Text passage
---+---

Some have argued that the cream will always rise to the top. I don’t agree. Turds tend to be pretty lightweight too. At any award show, only the people who enter and pay have a chance to be measured and rise. And if the competition in a particular category isn’t very strong, it’s easier for mediocrity to take top honors. In the land of the blind, the girl with one eye is queen.

Some have also suggested that the purpose of these VAA’s is not to boost one’s career, but to celebrate it. If that’s the case, why sell these awards as a marketing opportunity? Why not organize one big VO party for equals among equals? Skip the speeches, the celebs, and the shiny objects. Go straight to the dance floor and have fun under the disco ball!

NEW INSPIRATION

To make the VAA’s more beneficial to our community and beyond, we need a different model.

It’s one thing to point out weaknesses, but another to come up with concrete suggestions for improvement.

This might surprise you, but I’m not entirely against competitions. My wife’s piano and flute students take part in them. It gives them something to prepare for, and an opportunity to get valuable feedback from experts. This feedback is used to reinforce good habits, correct bad ones, and help kids grow as a musician. It’s always about the music, and not about the applause.

---+---

Recorded information
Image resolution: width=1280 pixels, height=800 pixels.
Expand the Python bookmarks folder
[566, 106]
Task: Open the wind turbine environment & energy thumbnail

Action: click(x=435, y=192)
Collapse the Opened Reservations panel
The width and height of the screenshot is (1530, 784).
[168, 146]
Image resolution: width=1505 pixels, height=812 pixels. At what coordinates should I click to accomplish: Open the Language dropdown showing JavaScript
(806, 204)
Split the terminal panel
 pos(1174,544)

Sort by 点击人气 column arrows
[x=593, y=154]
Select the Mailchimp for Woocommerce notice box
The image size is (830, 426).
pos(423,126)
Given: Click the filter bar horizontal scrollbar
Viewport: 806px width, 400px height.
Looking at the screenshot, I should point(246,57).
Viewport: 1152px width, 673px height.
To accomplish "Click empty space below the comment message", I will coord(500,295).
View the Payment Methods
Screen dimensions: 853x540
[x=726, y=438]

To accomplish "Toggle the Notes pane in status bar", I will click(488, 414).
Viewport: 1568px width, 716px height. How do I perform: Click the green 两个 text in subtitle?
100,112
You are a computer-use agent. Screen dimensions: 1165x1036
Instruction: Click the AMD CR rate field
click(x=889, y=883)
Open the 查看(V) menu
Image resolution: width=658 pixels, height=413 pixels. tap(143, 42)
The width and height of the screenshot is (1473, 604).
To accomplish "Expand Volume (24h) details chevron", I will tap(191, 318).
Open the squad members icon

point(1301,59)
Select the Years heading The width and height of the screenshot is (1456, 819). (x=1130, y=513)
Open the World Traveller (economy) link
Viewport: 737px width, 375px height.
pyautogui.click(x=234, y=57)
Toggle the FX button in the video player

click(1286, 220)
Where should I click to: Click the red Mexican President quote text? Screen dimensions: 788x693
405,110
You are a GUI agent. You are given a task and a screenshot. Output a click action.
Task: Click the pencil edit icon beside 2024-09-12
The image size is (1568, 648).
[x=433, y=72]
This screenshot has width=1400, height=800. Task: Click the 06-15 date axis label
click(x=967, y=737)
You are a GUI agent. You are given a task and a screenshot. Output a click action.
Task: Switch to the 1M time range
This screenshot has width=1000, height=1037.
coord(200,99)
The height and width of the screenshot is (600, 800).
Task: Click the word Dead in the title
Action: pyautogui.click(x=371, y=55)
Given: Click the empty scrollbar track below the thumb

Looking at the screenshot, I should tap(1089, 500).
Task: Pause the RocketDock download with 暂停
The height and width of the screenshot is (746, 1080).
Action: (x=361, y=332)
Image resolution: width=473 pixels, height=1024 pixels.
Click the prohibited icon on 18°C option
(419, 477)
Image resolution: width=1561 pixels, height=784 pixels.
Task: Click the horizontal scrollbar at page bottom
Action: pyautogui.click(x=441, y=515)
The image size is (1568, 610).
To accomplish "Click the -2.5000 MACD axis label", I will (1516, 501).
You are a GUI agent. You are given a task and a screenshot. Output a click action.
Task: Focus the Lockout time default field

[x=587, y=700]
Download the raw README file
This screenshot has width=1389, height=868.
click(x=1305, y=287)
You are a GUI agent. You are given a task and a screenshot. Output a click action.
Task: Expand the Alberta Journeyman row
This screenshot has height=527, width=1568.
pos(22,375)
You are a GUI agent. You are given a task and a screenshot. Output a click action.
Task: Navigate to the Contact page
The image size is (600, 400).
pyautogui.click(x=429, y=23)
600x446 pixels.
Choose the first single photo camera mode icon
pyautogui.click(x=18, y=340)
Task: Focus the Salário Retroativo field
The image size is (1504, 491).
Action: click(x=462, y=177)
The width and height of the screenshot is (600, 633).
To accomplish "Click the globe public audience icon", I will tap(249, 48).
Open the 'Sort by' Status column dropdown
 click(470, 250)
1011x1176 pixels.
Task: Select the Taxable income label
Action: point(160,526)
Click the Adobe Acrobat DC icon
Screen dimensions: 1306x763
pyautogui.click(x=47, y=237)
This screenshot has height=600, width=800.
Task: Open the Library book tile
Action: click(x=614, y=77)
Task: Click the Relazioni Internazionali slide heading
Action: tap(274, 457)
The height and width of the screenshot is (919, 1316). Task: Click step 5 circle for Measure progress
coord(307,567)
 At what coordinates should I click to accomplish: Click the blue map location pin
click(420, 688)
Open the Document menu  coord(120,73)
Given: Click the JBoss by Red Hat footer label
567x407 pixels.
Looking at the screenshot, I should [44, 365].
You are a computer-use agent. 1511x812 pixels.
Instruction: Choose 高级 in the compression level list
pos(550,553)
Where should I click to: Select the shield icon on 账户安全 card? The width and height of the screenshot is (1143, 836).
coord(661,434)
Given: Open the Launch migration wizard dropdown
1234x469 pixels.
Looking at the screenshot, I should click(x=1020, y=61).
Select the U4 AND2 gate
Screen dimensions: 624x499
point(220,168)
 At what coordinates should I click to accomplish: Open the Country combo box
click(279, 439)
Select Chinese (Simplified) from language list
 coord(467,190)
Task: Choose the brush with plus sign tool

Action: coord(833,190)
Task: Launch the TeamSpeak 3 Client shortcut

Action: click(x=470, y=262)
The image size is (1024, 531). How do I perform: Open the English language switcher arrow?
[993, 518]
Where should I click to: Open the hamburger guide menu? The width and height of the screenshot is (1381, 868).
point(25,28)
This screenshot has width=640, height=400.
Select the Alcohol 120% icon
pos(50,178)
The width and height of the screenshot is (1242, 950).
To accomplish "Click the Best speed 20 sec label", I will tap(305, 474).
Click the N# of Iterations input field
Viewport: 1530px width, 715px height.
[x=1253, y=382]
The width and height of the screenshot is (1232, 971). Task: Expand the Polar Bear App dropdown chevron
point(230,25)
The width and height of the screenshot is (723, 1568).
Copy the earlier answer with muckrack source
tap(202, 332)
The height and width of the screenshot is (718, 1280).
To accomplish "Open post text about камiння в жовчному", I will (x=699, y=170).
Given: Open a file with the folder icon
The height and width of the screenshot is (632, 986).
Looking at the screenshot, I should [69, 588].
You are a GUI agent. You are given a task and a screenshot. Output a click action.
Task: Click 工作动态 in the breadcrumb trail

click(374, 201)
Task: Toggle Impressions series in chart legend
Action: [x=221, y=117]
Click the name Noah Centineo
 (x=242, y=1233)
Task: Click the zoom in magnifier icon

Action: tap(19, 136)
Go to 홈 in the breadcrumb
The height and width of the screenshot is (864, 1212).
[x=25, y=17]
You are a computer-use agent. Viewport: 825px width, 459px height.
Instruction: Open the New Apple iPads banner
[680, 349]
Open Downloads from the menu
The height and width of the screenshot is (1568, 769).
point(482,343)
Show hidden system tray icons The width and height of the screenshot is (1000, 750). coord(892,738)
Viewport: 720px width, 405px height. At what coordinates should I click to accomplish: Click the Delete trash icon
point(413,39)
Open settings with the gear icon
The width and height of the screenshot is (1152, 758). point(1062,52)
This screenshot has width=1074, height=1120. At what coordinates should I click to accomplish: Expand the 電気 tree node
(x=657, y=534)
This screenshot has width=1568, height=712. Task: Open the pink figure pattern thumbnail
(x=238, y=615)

---+---

Complete the following
**a)** Do these statements agree with the passage on the VAA's? Give yes or no for each, with the deciding words of the passage quoted. (i) The writer's wife has piano and flute students. (ii) The writer is against all competitions. (iii) The writer agrees that the cream will always rise to the top.
**b)** Please repeat the passage on the VAA's word for word, starting at "This might surprise" and ending at "about the applause.".

Answers by task
**a)**
(i) Yes: "My wife’s piano and flute students take part in them."
(ii) No: "This might surprise you, but I’m not entirely against competitions."
(iii) No: "Some have argued that the cream will always rise to the top. I don’t agree."

**b)**
This might surprise you, but I’m not entirely against competitions. My wife’s piano and flute students take part in them. It gives them something to prepare for, and an opportunity to get valuable feedback from experts. This feedback is used to reinforce good habits, correct bad ones, and help kids grow as a musician. It’s always about the music, and not about the applause.